We know that family members have different memories of past events. The same occurrence may be recalled in different manners by each member of the family to the point that it may not appear as the same episode.
I have come to ruminate about these things because of late I have had some experiences with hindsight and recalling things past which baffle and puzzle me.

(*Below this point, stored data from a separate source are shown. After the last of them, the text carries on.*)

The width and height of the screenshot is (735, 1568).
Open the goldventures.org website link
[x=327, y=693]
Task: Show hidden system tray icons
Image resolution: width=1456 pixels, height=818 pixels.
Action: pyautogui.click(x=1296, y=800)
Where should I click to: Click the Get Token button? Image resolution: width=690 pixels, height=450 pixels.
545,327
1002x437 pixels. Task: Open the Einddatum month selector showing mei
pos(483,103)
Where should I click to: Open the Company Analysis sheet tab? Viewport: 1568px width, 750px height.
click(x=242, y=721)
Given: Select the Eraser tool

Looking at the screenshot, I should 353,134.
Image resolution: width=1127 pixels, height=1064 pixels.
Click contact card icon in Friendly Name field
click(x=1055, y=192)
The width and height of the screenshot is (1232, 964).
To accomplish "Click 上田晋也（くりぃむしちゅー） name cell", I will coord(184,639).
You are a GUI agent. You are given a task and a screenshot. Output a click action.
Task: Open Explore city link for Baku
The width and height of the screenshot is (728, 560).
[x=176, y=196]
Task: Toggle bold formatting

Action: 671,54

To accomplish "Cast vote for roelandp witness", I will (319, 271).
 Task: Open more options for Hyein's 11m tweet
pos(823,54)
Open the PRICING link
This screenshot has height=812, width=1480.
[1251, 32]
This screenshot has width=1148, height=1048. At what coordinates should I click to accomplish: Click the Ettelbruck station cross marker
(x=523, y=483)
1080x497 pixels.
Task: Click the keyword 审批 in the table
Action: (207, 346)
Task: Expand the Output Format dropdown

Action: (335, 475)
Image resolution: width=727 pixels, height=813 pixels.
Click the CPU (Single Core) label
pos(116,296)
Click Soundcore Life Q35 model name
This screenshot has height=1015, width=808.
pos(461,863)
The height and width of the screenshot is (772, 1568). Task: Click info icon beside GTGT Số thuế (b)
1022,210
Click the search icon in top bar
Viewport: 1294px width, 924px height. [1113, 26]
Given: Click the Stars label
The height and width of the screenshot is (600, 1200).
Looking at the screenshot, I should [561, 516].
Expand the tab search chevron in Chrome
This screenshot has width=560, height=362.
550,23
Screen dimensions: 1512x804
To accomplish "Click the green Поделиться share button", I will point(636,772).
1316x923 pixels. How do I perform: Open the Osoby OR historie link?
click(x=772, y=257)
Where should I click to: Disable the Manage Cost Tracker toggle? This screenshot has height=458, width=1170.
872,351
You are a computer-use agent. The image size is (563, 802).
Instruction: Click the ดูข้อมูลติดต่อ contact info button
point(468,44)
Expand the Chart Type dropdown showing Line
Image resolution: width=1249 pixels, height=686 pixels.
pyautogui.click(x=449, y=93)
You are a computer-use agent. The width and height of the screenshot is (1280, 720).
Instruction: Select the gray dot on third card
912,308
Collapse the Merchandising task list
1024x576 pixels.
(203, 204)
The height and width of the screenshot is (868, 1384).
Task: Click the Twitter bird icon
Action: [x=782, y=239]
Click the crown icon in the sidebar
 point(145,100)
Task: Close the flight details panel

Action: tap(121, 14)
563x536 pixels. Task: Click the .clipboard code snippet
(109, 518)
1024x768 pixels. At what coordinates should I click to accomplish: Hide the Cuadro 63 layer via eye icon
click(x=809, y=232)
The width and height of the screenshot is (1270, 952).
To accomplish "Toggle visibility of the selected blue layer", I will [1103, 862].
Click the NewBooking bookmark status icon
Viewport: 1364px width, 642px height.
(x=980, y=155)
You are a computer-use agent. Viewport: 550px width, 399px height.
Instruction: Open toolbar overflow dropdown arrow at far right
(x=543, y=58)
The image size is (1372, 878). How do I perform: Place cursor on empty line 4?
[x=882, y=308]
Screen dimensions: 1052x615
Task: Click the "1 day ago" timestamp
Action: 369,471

In her VOXXI post “Three Kings: a great excuse to eat Roscón de Reyes.” (Jan 5, 2013) my daughter Laura recalls her childhood; and writing about the hidden prize or gift in the pastry called Roscón, says: “I must add that my family cheated a bit! We would discover that my dad’s good luck at finding the hidden prize over and over again was not such; he would stick his finger under the dough unbeknownst us, so when it was time to choose a slice he knew where the prize was hidden. Funny, yes, but disappointing!” Of course I do not remember it that way, at all. Was I really a cheat? Did I swipe the “prize” from my own children? Was I so childish? Do I have 10/20 “hindsight” memory?
My good friend Silvano Corrêa from Sao Paulo, reminiscing about our days as undergraduates at Duquesne University, says I had an affair with a girl named Penny. Unfortunately, I never had affairs with anyone –remember that I am a bookworm- especially with this Penny he keeps mentioning. But Silvano insists. Is he right? If so, why can’t I remember? Or is he wrong and his memory is playing tricks on him?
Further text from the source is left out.